There are dirty things like pushing the founder out and very short deadlines that in my mind always are dirty. In 99% of cases I’d put participating preferred liquidation preference as dirty, as in any normal fundraise more than 1x non-participating liquidation preference isn’t necessary.

But sometimes the situation is so bad that accepting terms that are normally considered dirty are better than going bankrupt. Because most often the alternative to accepting a ‘dirty’ term sheet is running out of money, not getting a ‘clean’ term sheet at an acceptable valuation.

Too good results

One thing in company presentations that makes me write down a bunch of questions is seeing extremely high profit margins in the forecasted financials.

Among all the great software and Internet companies I don’t think I’ve seen a company, with the exception of Evolution in 2021, that has grown more than 80 % year-over-year at scale and had profit margins over 50 %.

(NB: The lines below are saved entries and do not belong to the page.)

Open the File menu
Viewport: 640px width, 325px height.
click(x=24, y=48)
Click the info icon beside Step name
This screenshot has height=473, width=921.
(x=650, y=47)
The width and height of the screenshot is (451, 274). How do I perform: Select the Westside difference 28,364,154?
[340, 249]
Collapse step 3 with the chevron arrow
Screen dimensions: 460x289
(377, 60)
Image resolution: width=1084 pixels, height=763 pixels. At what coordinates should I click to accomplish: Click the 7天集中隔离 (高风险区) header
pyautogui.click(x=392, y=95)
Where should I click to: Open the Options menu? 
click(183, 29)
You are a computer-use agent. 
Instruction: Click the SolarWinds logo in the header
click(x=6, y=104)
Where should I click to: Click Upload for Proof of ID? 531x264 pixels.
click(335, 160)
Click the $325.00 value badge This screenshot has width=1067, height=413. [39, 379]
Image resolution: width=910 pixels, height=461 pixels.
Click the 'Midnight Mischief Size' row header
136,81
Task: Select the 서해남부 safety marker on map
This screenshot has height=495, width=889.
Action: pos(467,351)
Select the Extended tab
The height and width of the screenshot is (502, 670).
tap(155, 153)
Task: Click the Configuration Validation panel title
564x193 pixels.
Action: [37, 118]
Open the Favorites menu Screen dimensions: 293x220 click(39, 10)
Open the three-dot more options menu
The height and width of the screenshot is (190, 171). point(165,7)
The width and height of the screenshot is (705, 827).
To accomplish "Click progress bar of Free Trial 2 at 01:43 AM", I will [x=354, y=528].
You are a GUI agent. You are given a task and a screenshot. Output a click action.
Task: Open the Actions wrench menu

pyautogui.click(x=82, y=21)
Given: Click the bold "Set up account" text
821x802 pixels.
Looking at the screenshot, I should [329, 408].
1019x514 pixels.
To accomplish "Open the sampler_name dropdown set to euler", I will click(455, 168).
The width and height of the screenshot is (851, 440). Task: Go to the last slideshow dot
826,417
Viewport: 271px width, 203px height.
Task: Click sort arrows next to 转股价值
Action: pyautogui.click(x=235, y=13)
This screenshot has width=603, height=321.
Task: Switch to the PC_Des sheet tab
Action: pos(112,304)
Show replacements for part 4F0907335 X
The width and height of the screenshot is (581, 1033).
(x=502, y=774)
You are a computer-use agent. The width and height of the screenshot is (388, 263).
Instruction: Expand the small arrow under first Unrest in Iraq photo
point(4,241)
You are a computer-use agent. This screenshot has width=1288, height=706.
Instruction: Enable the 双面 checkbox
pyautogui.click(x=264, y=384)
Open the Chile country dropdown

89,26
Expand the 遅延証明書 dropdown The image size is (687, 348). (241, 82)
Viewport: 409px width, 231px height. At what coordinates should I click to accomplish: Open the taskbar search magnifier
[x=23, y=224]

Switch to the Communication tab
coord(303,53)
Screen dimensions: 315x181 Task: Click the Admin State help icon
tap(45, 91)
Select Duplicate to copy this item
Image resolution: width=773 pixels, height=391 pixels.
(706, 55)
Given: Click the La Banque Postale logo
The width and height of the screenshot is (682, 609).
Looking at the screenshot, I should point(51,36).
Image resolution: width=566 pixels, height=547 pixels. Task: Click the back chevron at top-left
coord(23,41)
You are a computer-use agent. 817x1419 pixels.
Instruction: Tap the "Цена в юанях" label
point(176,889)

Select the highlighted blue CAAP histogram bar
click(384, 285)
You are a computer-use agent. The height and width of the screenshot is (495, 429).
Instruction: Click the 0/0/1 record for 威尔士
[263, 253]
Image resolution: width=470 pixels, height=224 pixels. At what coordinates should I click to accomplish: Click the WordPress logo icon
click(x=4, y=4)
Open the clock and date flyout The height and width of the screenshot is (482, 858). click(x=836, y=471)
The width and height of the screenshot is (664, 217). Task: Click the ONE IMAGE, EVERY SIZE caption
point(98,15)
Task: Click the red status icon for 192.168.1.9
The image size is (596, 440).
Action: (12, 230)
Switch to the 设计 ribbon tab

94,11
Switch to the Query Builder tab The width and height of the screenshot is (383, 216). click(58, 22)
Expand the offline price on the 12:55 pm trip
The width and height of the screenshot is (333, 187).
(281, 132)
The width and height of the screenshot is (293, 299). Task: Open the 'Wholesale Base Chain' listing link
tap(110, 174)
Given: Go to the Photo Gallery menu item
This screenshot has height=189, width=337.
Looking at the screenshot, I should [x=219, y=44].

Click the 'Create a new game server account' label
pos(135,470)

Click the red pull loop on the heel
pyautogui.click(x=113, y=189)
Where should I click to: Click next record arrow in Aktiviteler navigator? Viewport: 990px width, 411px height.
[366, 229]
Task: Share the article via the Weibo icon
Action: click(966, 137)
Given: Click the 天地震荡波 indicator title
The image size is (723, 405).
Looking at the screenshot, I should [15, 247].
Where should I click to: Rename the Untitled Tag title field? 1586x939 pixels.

Obviously that doesn’t mean it is not at all possible, but in most cases it is likely that the company is underestimating the costs of growing or overestimating how quickly it will grow. It is a type of ‘error’ that is called base case fallacy, a.k.a. the plan is not fully taking into account how rare something is compared to the standard outcome.

Price vs terms

Breakit continues to write about ‘dirty term sheets’ and Julia Dalin argues against preference shares when raising seed capital. For most startups I think only accepting common shares at seed will give a worse overall deal for founders, as they will get a lower valuation and higher dilution.

The reason is that terms have value. If you change terms, you are likely to see an impact on valuation. And of all the terms that can be negotiated, negotiating for common shares instead of a 1x non-participating liquidation preference doesn’t seem to give the most value for money when raising equity capital.